The European Space Agency’s EarthCARE or Earth Cloud Aerosol and Radiation Explorer, an advanced cloud-research satellite, has been successfully launched. It was sent into orbit on 28 May aboard a SpaceX Falcon 9 rocket from Vandenberg Space Force Base in California.

Designed to study cloud dynamics, the satellite will soon be providing climate scientists and meteorologists with accurate data about the complex interactions between clouds, aerosols and radiation. This will help them devise better climate models, predict extreme weather events and provide more accurate assessments of future global warming, assisting climate science and policy.
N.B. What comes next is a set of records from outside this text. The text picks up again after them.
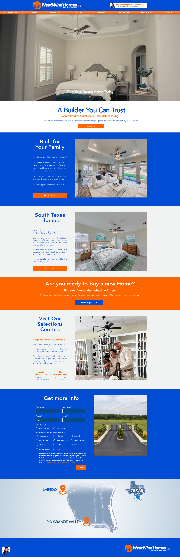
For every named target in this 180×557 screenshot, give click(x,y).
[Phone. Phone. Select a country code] (39, 420)
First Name (41, 407)
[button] (11, 12)
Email (65, 416)
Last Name (67, 407)
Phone (39, 416)
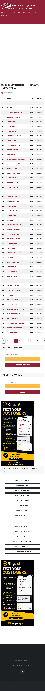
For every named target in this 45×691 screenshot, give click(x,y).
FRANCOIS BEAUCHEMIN (15, 323)
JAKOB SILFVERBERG (14, 112)
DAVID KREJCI (12, 169)
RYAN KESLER (11, 131)
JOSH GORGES (12, 197)
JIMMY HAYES (12, 178)
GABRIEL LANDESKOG (14, 328)
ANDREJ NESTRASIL (14, 253)
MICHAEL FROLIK (13, 234)
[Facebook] (22, 671)
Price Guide (15, 665)
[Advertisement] (22, 53)
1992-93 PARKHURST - (22, 501)
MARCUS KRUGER (13, 295)
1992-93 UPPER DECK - (23, 526)
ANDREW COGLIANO (14, 117)
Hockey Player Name (11, 355)
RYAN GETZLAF (12, 126)
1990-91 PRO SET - (22, 485)
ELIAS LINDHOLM (13, 262)
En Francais (29, 665)
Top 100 (22, 665)
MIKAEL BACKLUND (13, 239)
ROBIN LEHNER (12, 206)
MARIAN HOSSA (12, 300)
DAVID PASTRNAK (13, 173)
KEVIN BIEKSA (11, 122)
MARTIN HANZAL (13, 150)
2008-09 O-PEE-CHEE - (22, 521)
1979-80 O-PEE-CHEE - (22, 536)
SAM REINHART (12, 215)
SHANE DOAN (11, 140)
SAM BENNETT (12, 243)
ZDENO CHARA (12, 192)
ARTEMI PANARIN (13, 286)
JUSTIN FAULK (12, 272)
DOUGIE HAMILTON (14, 225)
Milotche (21, 686)
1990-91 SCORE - (22, 511)
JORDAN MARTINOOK (14, 145)
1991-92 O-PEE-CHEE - (22, 490)
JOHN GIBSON (12, 103)
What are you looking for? (13, 382)
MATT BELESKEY (12, 183)
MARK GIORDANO (13, 229)
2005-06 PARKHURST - (22, 551)
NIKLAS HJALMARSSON (15, 309)
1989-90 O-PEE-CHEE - (22, 531)
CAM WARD (11, 258)
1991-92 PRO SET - (22, 506)
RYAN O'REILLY (12, 211)
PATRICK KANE (12, 304)
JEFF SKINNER (12, 267)
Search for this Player (22, 364)
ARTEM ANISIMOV (13, 281)
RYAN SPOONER (12, 187)
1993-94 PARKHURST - (22, 480)
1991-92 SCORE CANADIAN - (22, 541)
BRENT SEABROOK (13, 290)
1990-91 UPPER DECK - (22, 516)
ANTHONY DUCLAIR (14, 136)
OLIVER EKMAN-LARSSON (16, 159)
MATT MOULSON (13, 201)
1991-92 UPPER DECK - (22, 496)
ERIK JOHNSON (12, 318)
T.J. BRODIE (11, 248)
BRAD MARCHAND (13, 164)
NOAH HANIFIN (12, 276)
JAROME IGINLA (12, 333)
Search (22, 392)
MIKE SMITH (11, 154)
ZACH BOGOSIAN (13, 220)
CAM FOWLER (11, 108)
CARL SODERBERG (13, 314)
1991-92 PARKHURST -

“Clouds are the largest source of uncertainty in climate prediction,” says Robin Hogan, a principal scientist at the European Centre for Medium-Range Weather Forecasts. “EarthCARE is going to give us much, much more detail about the actual properties of clouds, so enable us to understand them, to hopefully narrow this range of uncertainty.”

EarthCARE deploys a suite of instruments, including radar, lidar and a broadband radiometer, designed to provide insight into cloud dynamics, the role of aerosols and how different cloud formations contribute to planetary warming or cooling depending on whether they reflect the sun’s radiation or absorb it.

The onboard radar penetrates deep into clouds, measuring the speed of particles in the atmosphere. This will improve our understanding of precipitation and how air rises inside clouds, a driver of thunderstorms. The lidar instrument uses ultraviolet light to detect ice and aerosols in clouds and, for the first time, discern differences in the sizes and types of particles – from sand and sea salt to soot and other pollutants – giving detailed information on the impact they have on atmospheric heating and cooling, which is measured by the broadband radiometer.

The satellite will now undergo a calibration phase to test its instruments before scientific data collection can begin, a process expected towards the end of the year. “We’ve got lots of scientific work to do, of course,” says Hogan, “but we’ve got every reason to believe that this is going to be a step change in our understanding of how we should represent clouds in our climate models to make better predictions of climate in the future.”